Thursday, March 28, 2024

Baldwin Park political activist says deportation will lead to torture and death in Vietnam


By Zen Vuong, Pasadena Star-News



PASADENA – Wearing a gray suit and baby blue tie, Vinh Tan Nguyen held both the Vietnam and U.S. flags in his left hand Tuesday morning as he explained why U.S. Ninth Circuit Court of Appeals judges should not deport a pro-democracy activist back to communist Vietnam.











About 125 Vietnamese-Americans staged a demonstration in front of the U.S. Ninth Circuit Appellate Court in Pasadena on Tuesday to stop the deportation of Vinh Nguyen, right, to Vietnam. Walt Mancini — Staff Photographer


Some 100 supporters — about 60 of whom arrived in a white tour bus from Orange County — paced the front of Richard H. Chambers Courthouse in Pasadena. Some demonstrators wore fatigues and berets. Others held U.S. and Vietnam flags and a few others supported banners that said, “No human rights in Vietnam. Do not deport Vinh Nguyen to communist country.”



A former South Vietnam general, two elderly pilots and a naval officer walked or rode wheelchairs with the political activist group.



Tim Nguyen, Vinh Nguyen’s 87-year-old mother, flew from Seattle to support her son, a Baldwin Park resident. She sat in a wheelchair as she kept warm with a scarf resembling the Vietnamese flag.



“If he goes back to Vietnam, they will capture him and kill him,” she said in Vietnamese as she held onto a small American flag.



Since 1995 Vinh Nguyen, 58, has been a member of Government of Free Vietnam, an anti-communist political organization with headquarters in Garden Grove. Its goal is to dismantle the Vietnamese government and to establish a democracy.



Although Nguyen once had a Green Card, the Assistant U.S. Attorney Lyle Jentzer argued Nguyen’s most recent felony charge warrants a 2009 decision to deport Nguyen.

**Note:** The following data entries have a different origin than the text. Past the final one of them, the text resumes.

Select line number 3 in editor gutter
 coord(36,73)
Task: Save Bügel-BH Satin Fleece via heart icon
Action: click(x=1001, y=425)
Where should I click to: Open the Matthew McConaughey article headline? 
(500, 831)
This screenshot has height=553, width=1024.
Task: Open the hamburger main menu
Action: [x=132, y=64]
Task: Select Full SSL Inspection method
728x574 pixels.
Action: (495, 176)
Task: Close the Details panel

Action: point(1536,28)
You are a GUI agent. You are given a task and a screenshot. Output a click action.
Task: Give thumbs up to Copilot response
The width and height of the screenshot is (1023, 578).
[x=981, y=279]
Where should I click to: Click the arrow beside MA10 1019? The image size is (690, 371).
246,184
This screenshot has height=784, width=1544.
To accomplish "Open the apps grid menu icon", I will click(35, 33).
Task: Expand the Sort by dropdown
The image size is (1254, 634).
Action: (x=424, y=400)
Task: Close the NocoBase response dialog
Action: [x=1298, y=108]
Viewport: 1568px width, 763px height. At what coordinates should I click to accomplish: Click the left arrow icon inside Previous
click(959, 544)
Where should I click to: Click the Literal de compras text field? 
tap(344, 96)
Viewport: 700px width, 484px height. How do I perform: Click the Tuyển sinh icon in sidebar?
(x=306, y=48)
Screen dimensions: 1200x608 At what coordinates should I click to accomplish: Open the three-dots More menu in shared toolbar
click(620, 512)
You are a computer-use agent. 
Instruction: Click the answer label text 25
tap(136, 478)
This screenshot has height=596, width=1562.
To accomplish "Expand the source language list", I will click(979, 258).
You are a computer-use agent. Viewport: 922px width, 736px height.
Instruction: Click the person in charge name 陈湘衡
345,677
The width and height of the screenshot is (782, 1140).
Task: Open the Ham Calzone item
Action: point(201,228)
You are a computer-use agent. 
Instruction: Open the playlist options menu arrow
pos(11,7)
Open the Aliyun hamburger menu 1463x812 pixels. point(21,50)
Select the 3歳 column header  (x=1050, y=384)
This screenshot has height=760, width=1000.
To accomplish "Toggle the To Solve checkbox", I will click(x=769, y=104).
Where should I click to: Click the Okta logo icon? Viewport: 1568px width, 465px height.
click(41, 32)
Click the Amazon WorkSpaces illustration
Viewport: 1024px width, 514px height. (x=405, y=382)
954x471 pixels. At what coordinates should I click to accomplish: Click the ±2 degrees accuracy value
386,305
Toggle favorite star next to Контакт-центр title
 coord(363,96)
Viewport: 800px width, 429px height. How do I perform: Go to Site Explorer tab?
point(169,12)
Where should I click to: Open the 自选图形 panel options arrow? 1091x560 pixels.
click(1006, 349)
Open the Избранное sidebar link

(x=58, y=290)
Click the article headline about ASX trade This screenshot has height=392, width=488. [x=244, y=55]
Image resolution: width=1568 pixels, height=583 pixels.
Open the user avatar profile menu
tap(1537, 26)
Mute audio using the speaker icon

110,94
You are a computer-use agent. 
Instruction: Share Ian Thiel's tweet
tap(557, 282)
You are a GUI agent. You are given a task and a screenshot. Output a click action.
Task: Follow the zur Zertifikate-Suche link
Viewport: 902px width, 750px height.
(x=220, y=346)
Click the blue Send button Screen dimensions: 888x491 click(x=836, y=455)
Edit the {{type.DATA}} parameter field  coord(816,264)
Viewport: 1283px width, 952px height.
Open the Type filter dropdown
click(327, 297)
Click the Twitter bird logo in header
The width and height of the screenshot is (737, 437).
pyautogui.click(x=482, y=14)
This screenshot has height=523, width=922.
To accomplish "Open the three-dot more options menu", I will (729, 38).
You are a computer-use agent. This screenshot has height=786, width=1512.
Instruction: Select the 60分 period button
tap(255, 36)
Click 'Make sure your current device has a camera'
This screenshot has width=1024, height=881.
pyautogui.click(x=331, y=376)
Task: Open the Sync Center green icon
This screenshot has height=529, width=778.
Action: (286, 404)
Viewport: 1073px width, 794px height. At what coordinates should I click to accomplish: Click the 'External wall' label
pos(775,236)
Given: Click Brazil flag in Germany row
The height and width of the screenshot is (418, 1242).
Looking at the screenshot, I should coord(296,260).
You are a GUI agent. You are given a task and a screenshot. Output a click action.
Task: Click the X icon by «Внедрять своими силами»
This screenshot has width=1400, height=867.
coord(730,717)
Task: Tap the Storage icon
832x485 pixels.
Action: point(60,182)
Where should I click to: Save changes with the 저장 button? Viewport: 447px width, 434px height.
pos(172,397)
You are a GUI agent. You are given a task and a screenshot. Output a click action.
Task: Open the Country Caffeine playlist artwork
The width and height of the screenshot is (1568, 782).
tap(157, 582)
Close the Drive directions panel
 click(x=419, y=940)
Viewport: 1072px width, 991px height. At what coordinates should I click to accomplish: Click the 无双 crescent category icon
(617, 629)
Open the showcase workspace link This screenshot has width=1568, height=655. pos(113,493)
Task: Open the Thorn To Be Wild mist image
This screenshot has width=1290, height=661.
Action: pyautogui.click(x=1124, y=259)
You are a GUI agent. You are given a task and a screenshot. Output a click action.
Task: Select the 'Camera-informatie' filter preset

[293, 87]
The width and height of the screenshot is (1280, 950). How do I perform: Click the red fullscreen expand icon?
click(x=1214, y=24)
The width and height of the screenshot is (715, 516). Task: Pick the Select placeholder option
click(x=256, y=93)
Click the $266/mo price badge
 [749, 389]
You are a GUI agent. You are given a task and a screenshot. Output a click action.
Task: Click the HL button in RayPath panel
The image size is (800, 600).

In addition to being found guilty of spousal abuse and for packing explosives in the Philippines, Nguyen’s most recent offense of using his brother’s passport to go to Manila is a felony. He served about six years for this offense.



This immigration case is nuanced — had the abuse case involved Nguyen’s wife, and not his girlfriend, Nguyen could have been found guilty of moral turpitude and shipped to a home he left in 1983.



Jentzer claimed Nguyen’s use of a false passport constituted an act of terrorism. Thus, he said, Nguyen doesn’t belong in the U.S.